Según precisaron fuentes oficiales a El Cronista, el organismo incorporará estos días tres cuestiones clave. La primera, una exigencia a las emisoras de tarjetas de crédito para que redoblen sus esfuerzos en armar un legajo detallado de sus clientes y pidan la información adicional que consideren necesaria para identificarlos.
Se sacan el monto a partir del cual las compañías estaban obligadas a reportar las operaciones sospechosas. Y ahora el sujeto obligado deberá definir un perfil del cliente, que tenga toda la documentación que considere necesaria para estar seguro de su identificación, explicó una fuente del organismo.
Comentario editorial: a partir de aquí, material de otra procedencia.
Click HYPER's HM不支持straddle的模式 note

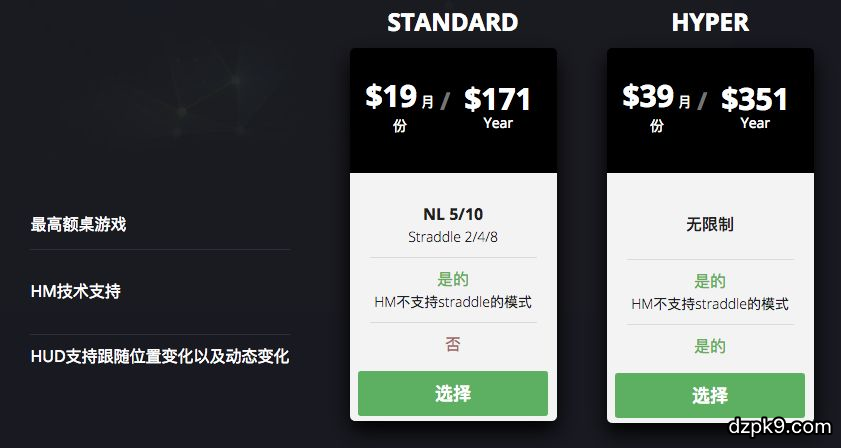click(710, 303)
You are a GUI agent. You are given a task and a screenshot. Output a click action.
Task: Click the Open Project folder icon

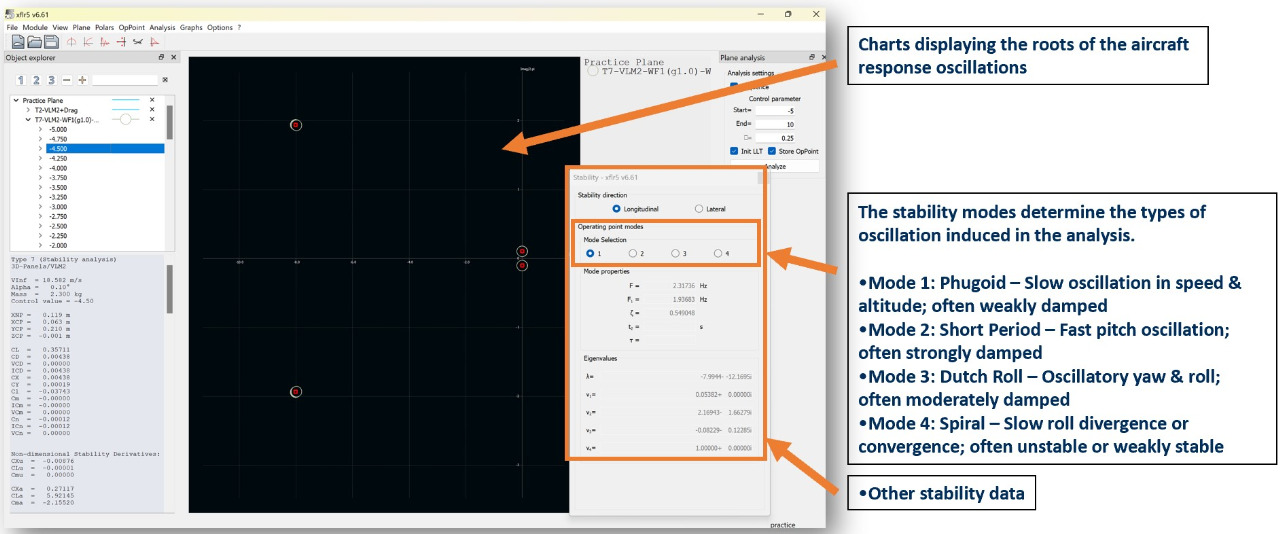(x=34, y=42)
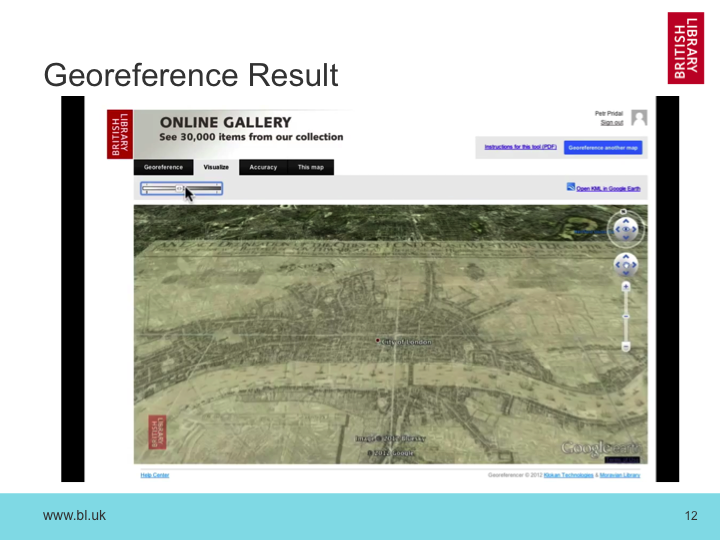Click the zoom in plus button
Image resolution: width=720 pixels, height=540 pixels.
point(626,286)
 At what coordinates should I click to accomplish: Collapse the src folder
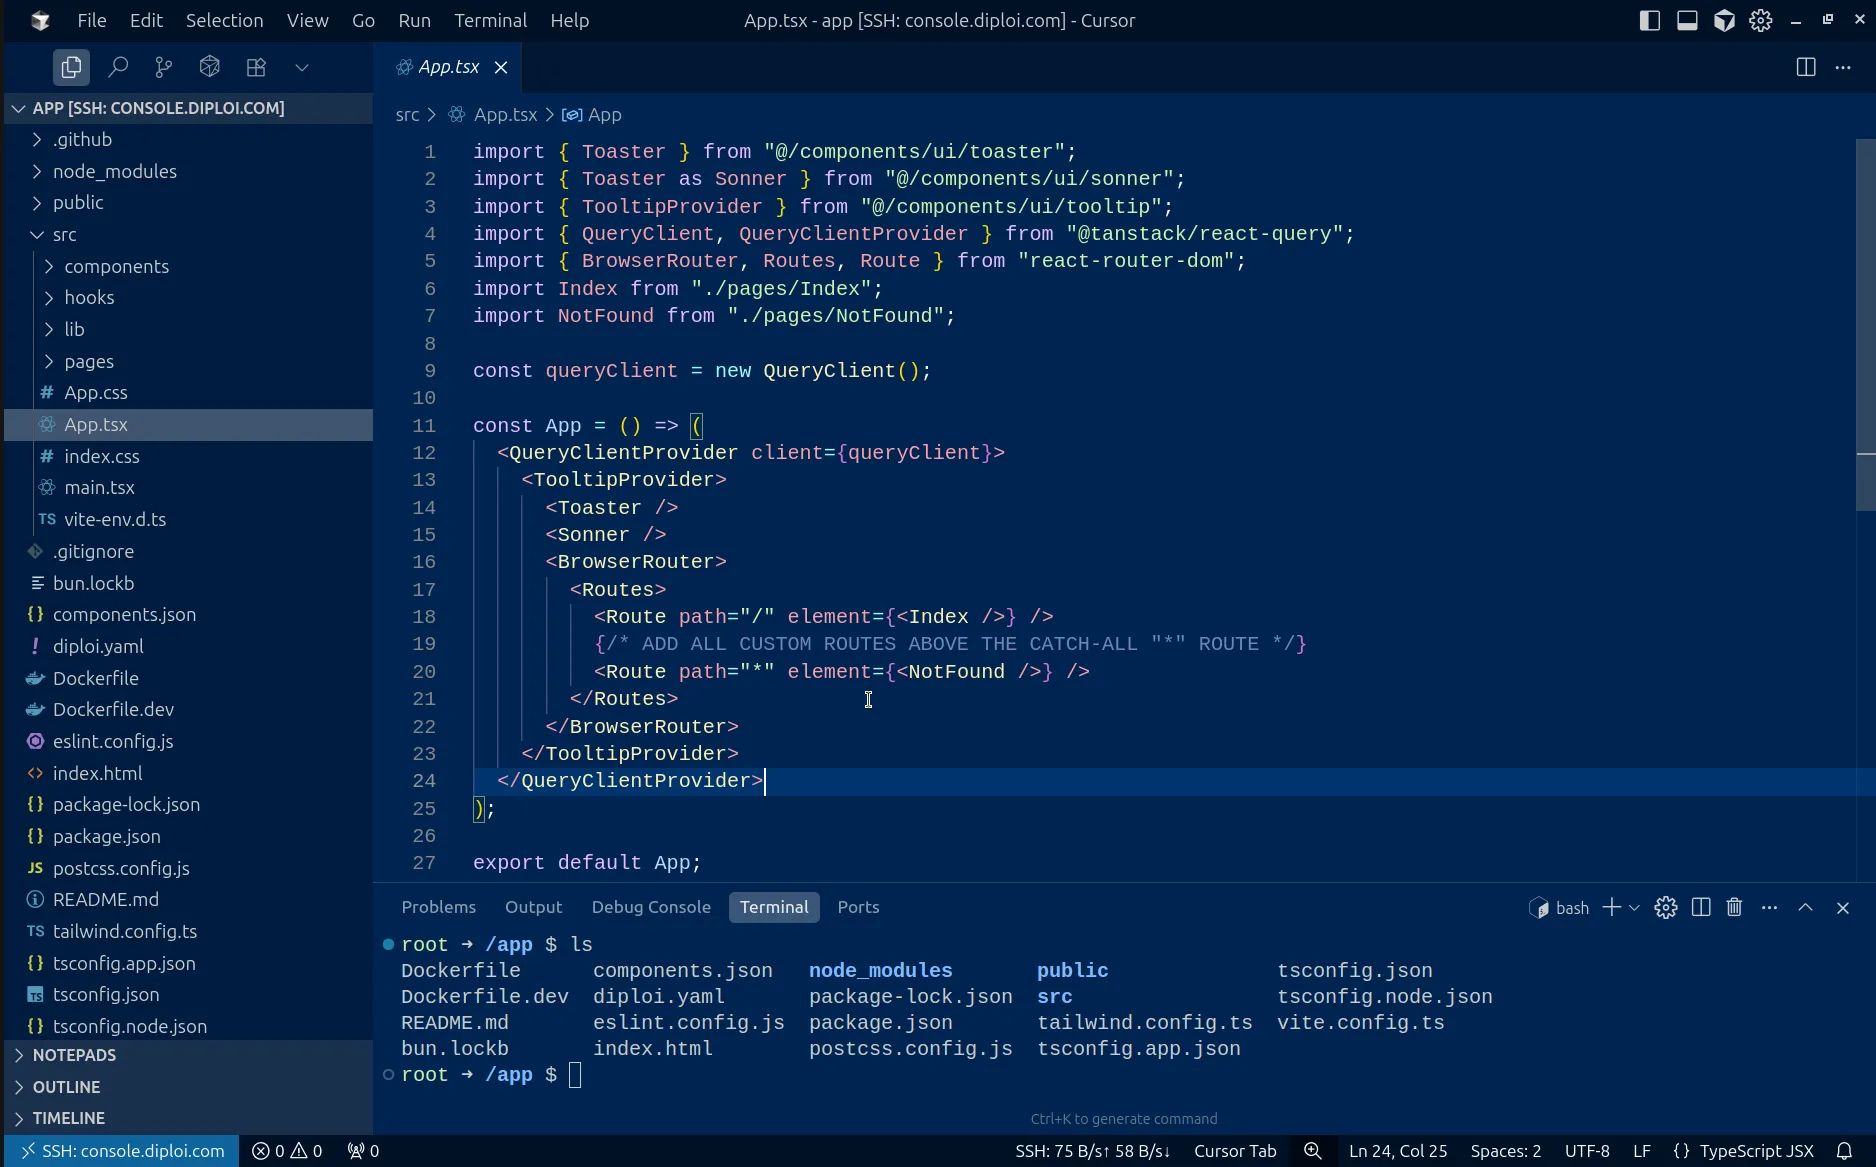pos(64,234)
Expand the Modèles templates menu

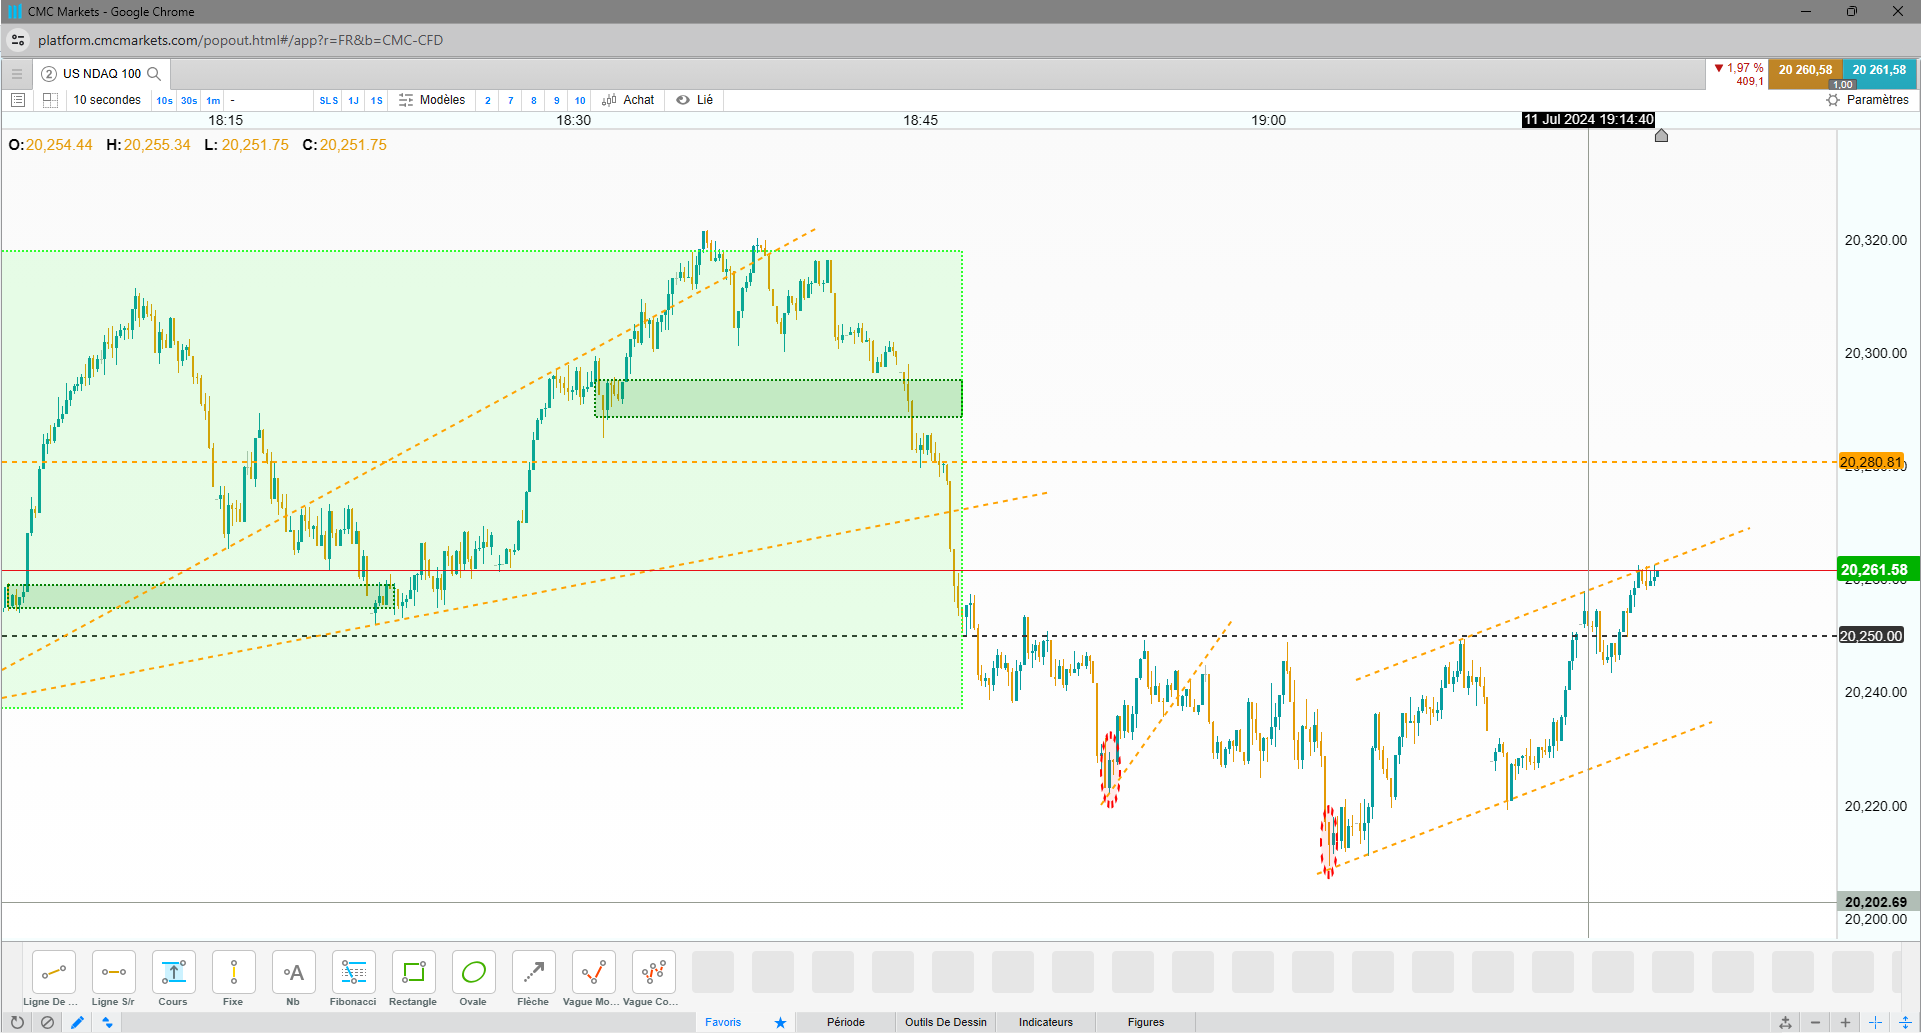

Esto incluye, además de sus datos personales, una copia de su DNI y declaración jurada que indique expresamente si es una Persona Política Expuesta (jueces, políticos, sindicalistas o dirigentes empresarios).
La segunda cuestión será establecer un nuevo plazo de 150 días (el anterior era de 30 días) para reportar una operación sospechosa, tal como quedó establecido en la nueva ley anti lavado de dinero que fue sancionada en junio pasado en el Ceongreso. Y la tercera, una actualización del cronograma acordado con los actores del sector para la presentación de los legajos de sus clientes. Hubo un fuerte diálogo con los actores. Tuvimos reuniones con la gente afectada y se acordaron las modificaciones de acuerdo con sus reclamos, contó una fuente de la Unidad de Información Financiera.
La UIF tipifica operaciones inusuales (aisladas) y sospechosas (cuando hay elementos para dudar de esos hechos aislados). Estas últimas incluyen, en el caso de los usuarios de tarjetas de crédito, la alta concentración, sin causa aparente, de compras de un usuario en un mismo establecimiento adherido, por montos significativos, y situaciones en las que el cliente trate con países o jurisdicciones declarados paraísos fiscales por el Grupo de Acción Financiera Internacional (GAFI).